## What to produce
Restate all the entries exactly as they appear, apart from the pictures.

── Material supplied ──

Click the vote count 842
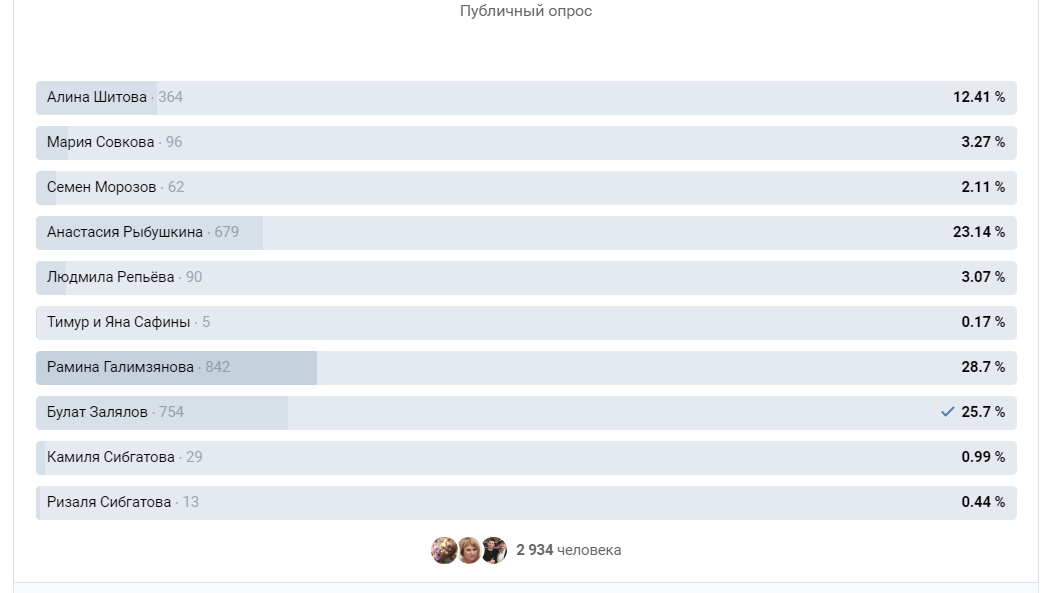1055x593 pixels. 218,367
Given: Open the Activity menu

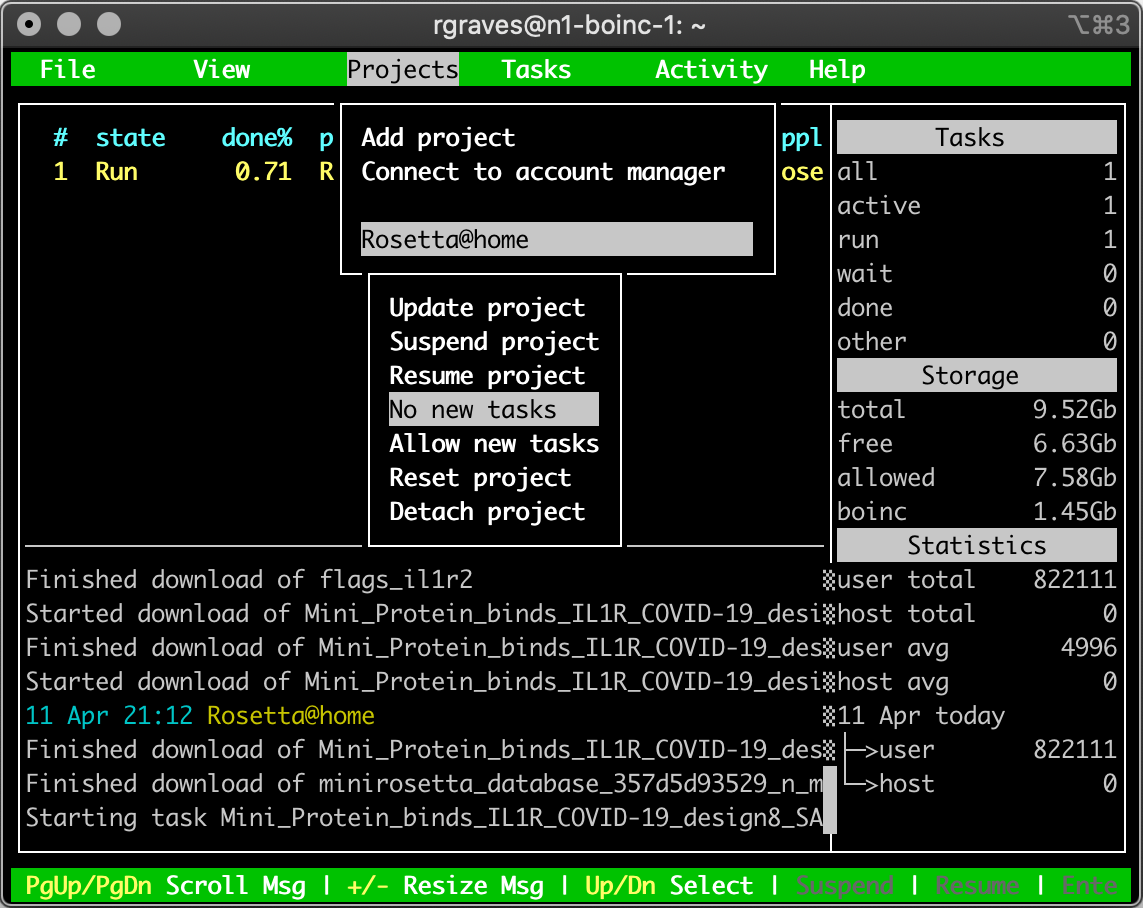Looking at the screenshot, I should pyautogui.click(x=711, y=70).
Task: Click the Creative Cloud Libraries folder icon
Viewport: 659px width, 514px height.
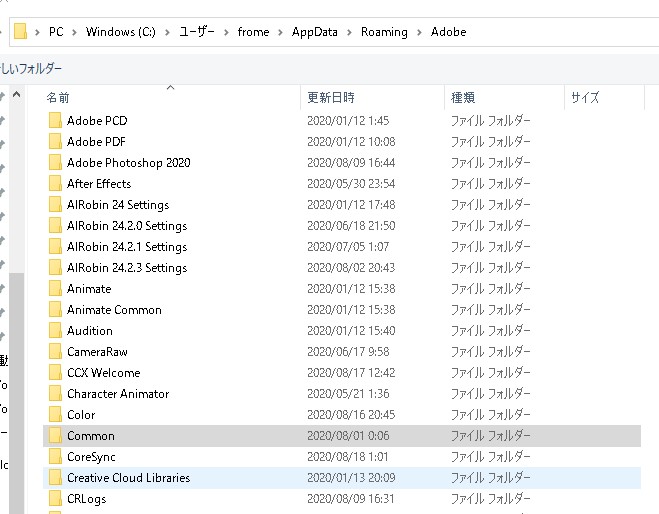Action: [55, 478]
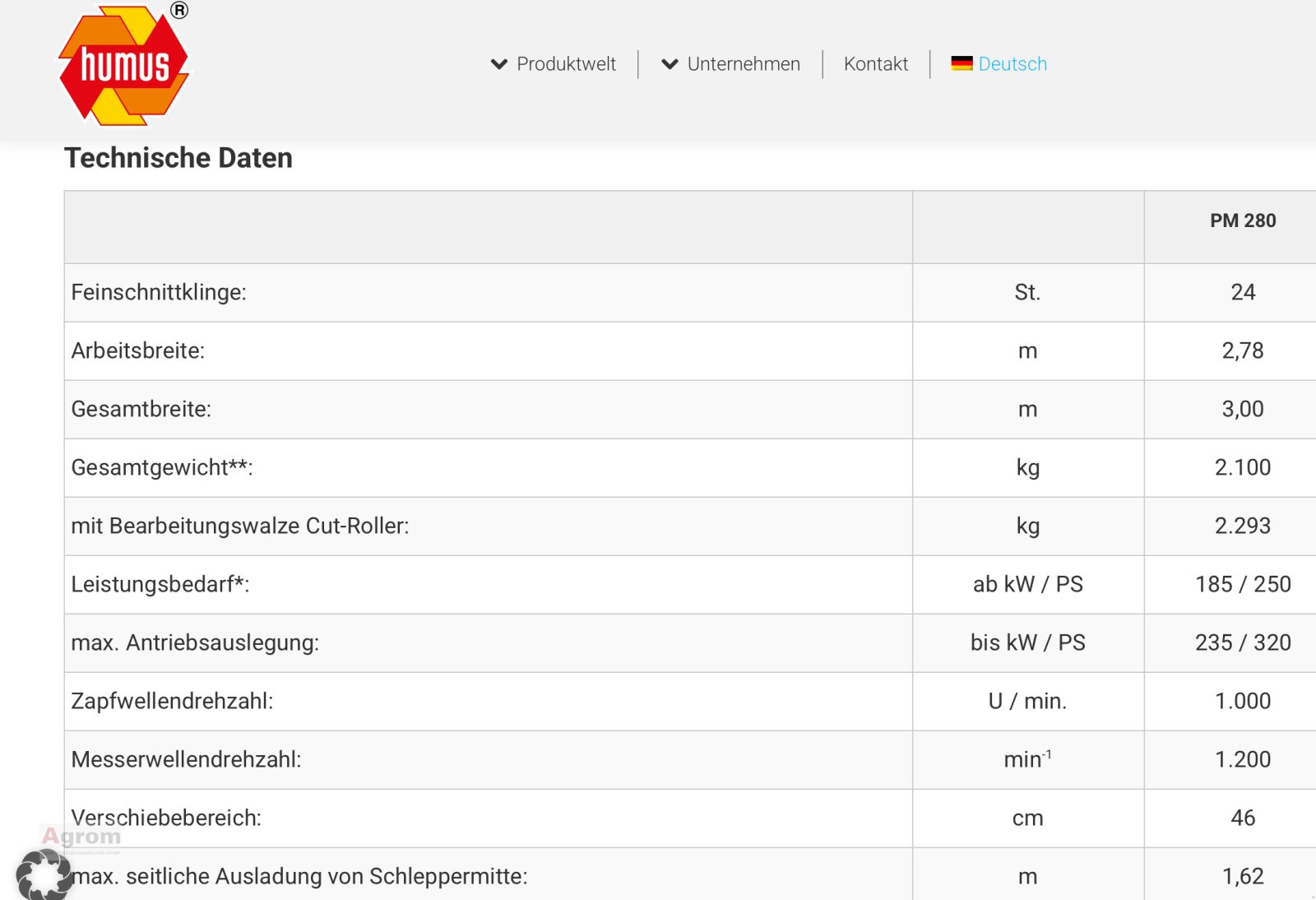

───

## Solution for this problem
Click the vote count 842
1055x593 pixels. 218,367
Given: Open the Activity menu

Looking at the screenshot, I should pyautogui.click(x=711, y=70).
Task: Click the Creative Cloud Libraries folder icon
Viewport: 659px width, 514px height.
Action: [55, 478]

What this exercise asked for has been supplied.